*WHAT THIS TASK INVOLVES*.
Show every line of the records below that contains the word "header".

*RECORDS SHOWN*.
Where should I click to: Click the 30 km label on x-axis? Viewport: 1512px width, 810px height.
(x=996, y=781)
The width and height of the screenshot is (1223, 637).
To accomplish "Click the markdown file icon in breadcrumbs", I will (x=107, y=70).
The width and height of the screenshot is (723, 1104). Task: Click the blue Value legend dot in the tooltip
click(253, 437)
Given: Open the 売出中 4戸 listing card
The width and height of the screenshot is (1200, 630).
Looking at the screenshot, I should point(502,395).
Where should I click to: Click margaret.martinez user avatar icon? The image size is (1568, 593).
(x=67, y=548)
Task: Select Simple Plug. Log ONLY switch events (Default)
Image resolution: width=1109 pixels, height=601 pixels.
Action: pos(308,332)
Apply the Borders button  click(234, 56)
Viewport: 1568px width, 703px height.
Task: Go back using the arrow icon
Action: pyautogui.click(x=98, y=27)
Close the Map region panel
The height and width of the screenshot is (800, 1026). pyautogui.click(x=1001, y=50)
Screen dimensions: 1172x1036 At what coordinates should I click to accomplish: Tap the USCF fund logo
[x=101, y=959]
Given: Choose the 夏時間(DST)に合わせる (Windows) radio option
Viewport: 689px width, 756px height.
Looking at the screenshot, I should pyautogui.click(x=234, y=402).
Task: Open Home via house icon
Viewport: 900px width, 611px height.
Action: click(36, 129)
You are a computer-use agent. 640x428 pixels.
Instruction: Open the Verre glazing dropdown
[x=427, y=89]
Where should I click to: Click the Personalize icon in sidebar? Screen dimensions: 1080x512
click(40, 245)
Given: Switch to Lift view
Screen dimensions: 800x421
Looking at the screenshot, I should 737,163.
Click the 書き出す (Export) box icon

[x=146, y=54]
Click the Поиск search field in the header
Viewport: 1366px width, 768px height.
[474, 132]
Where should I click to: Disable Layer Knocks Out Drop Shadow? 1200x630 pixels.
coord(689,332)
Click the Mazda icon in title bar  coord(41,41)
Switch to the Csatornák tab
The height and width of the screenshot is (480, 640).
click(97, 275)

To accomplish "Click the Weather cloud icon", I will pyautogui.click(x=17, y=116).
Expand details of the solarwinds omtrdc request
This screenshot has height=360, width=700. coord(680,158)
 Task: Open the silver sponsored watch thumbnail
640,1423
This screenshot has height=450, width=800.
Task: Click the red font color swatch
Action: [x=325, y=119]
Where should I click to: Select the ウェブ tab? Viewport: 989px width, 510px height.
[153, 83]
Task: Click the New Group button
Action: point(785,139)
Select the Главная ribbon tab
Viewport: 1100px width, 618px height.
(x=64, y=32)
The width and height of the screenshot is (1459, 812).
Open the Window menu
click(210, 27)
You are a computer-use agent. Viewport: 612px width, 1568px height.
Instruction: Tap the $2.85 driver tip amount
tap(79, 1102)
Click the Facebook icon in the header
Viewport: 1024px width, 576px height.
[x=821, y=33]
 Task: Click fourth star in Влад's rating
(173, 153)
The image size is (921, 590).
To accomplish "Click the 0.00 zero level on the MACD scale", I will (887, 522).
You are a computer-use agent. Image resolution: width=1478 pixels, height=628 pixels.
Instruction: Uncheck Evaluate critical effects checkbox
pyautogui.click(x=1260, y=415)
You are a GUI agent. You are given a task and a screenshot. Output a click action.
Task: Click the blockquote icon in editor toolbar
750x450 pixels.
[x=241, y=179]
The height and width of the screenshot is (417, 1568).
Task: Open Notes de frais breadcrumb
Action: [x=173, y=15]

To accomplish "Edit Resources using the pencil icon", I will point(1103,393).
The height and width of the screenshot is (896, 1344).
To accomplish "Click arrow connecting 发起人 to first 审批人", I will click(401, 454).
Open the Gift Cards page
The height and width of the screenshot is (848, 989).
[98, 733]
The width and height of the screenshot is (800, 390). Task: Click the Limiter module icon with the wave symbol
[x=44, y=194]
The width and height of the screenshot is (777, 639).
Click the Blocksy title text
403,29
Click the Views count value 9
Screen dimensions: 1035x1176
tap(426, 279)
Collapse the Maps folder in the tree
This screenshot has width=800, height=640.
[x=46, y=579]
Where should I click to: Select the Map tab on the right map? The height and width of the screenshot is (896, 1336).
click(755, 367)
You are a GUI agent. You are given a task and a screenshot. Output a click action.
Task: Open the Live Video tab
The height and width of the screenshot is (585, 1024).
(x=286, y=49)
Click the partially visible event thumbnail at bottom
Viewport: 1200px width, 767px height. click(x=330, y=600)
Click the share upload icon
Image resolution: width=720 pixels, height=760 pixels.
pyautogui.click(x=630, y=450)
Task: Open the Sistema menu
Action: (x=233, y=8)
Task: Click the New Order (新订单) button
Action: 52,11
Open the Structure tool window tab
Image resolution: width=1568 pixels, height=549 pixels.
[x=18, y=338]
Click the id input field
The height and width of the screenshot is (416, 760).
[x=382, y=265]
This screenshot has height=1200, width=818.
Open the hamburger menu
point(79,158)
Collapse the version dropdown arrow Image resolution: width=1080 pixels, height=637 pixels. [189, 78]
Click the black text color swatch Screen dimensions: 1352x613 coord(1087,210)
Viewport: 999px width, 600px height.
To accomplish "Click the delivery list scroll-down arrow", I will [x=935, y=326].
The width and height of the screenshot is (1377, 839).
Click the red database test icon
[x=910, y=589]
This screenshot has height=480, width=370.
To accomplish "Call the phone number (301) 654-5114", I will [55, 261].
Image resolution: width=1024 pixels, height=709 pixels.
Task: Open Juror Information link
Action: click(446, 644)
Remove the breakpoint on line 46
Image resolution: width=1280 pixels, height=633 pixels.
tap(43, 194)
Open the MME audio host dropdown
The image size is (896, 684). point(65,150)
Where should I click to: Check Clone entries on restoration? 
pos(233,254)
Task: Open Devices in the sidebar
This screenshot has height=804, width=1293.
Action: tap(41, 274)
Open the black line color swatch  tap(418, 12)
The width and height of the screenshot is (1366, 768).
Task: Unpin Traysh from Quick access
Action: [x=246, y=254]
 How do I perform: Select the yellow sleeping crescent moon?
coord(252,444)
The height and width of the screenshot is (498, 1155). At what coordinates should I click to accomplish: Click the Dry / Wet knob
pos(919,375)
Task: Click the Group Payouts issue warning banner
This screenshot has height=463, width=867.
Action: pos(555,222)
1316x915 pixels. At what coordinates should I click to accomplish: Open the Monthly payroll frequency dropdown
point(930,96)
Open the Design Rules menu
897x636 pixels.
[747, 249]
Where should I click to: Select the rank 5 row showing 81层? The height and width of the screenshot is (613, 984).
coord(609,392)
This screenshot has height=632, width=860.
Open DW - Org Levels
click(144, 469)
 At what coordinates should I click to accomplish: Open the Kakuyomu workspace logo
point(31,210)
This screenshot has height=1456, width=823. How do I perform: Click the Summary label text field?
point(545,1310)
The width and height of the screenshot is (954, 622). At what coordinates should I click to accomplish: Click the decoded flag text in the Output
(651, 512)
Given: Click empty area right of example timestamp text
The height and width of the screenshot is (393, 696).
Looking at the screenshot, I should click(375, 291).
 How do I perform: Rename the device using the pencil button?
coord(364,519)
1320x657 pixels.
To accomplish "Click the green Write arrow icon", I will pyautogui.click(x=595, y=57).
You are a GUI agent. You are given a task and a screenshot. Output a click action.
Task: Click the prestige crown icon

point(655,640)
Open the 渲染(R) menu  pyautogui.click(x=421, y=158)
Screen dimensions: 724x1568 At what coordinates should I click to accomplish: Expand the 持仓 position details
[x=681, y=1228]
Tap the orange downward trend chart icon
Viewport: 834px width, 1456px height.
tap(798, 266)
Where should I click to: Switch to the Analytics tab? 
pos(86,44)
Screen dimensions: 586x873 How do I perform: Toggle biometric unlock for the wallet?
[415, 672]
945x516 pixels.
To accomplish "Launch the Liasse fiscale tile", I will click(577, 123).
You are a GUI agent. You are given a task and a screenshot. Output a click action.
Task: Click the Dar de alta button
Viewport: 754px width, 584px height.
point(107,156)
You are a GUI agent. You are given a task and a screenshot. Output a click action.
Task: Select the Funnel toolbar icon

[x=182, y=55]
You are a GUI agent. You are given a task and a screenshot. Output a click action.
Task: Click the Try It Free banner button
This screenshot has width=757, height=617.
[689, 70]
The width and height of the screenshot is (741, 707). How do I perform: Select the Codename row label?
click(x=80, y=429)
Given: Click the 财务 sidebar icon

*TASK SOLUTION*.
Click the Поиск search field in the header
Click the Facebook icon in the header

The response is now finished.